__Brano di partenza__
####

La scuola e il museo sono in sé buone iniziative, come tutti riconoscono, ma allora perché sono buone iniziative il resto non conta più niente?
A proposito, anche il grande architetto “brutalista” Vittoriano Viganò quando negli anni ’70 creò nel porto il fenomeno dell’acqua alta, chiamava “il rudere” il ponte di Augusto e Tiberio che in seguito ai suoi interventi sarebbe stato cementato.

UNA TRADIZIONE MALIGNA: LE AMMINISTRAZIONI COMUNALI DEL DOPOGUERRA E GLI IMPRENDITORI EDILI CHE HANNO FATTO STRAGE DI BENI CULTURALI DI RIMINI

C’è una tradizione politica amministrativa che ha esibito decisioni ‘cretine’ nei confronti del Patrimonio Culturale di Rimini, che comincia nell’immediato dopoguerra. Il sindaco ventenne Cesare Bianchini, eletto con una maggioranza impressionante di voti, che si faceva chiamare ingegnere ed era solo un perito svizzero, mette mano personalmente con i poveri operai affamati alla demolizione del Kursaal, opera dell’ingegnere comunale Gaetano Urbani, allievo a Roma di Luigi Poletti. Lo stesso sindaco, insieme al vescovo pro tempore, voleva vendere il Tempio Malatestiano agli Americani, in cambio dei dollari portati da Bernard Berenson per il restauro del monumento albertiano. Il termine “riminizzare” purtroppo è entrato nei dizionari e indica l’azione di decenni del sindaco cesenate Walter Ceccaroni, imposto ai Riminesi della federazione comunista di Forlì dopo che Cesare Bianchini era stato costretto a dimettersi perché il suo potere popolare aveva destato le gelosie dei gerarchi forlivesi.

####

__Righe di dati__
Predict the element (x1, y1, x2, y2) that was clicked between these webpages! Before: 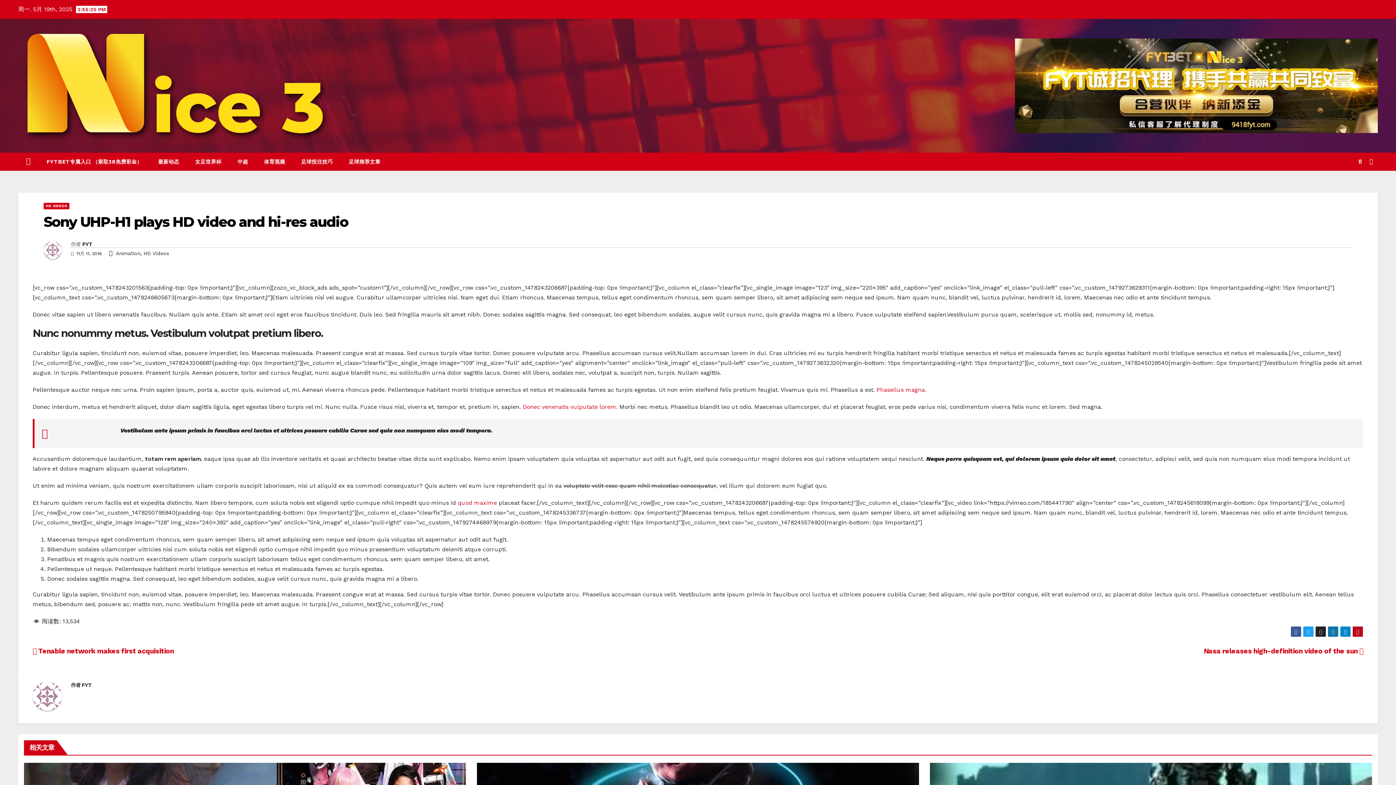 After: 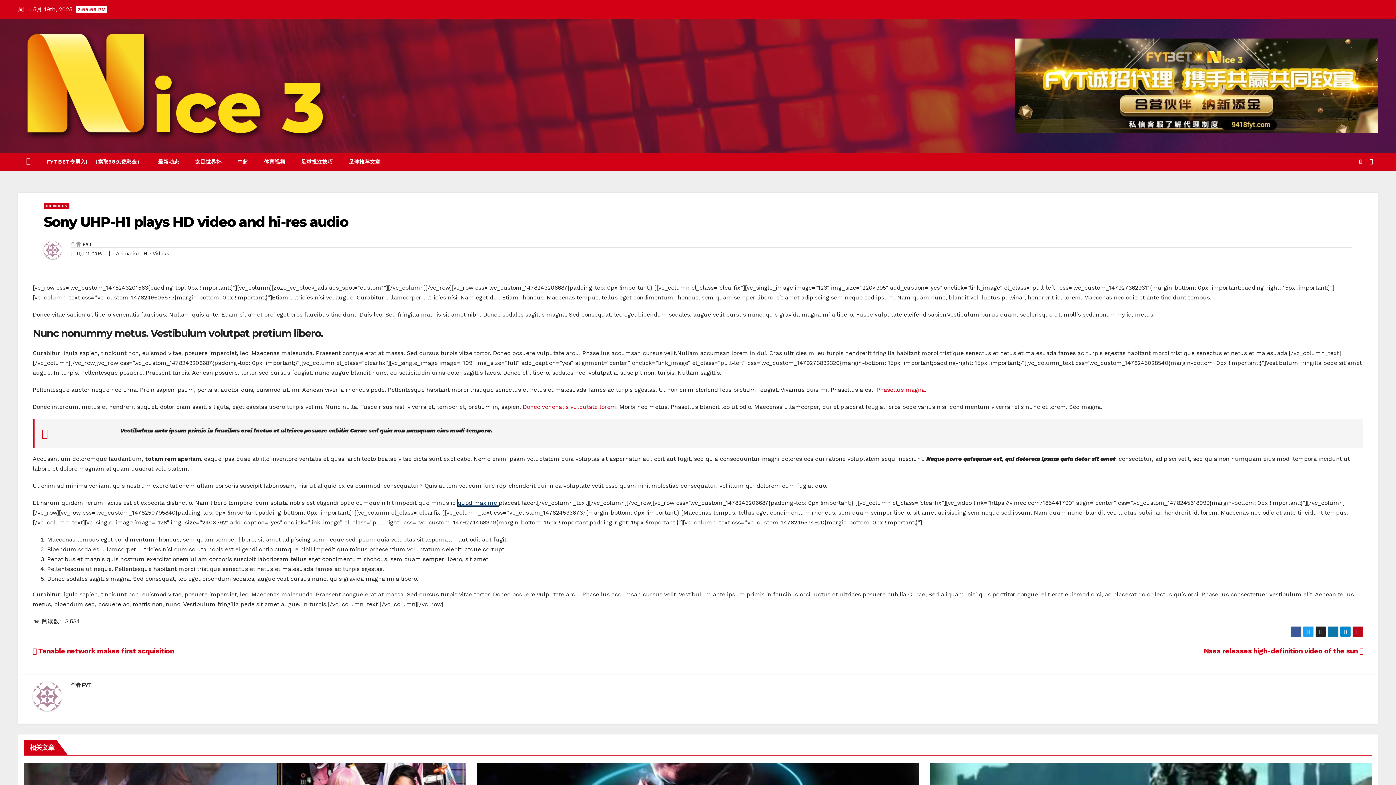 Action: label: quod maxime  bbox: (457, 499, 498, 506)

####

__Consegna 1__
Riporta il brano sul patrimonio culturale di Rimini, tutto da "A proposito, anche" fino a "sarebbe stato cementato.".
__Consegna 2__
Scrivi il seguito del brano sul patrimonio culturale di Rimini, cominciando subito dopo la sua ultima frase.

__Risposta 1__
A proposito, anche il grande architetto “brutalista” Vittoriano Viganò quando negli anni ’70 creò nel porto il fenomeno dell’acqua alta, chiamava “il rudere” il ponte di Augusto e Tiberio che in seguito ai suoi interventi sarebbe stato cementato.

__Risposta 2__
Sparirono i pochi palazzi rimasti illesi oppure non del tutto diroccati, e il Teatro. Non sapremo mai quanti mosaici sono stati distrutti. I vecchissimi imprenditori edili superstiti che ho conosciuto fingevano vergogna, ma in realtà si capiva che avevano tratto soddisfazione per il loro potere di distruggere la storia e la bellezza, e si sentivano piuttosto frustrati quando gli si diceva che se avessero staccati i mosaici, avrebbero potuto guadagnarci soldi e non pochi. Vecchi bulli che hanno generato giovani bulli.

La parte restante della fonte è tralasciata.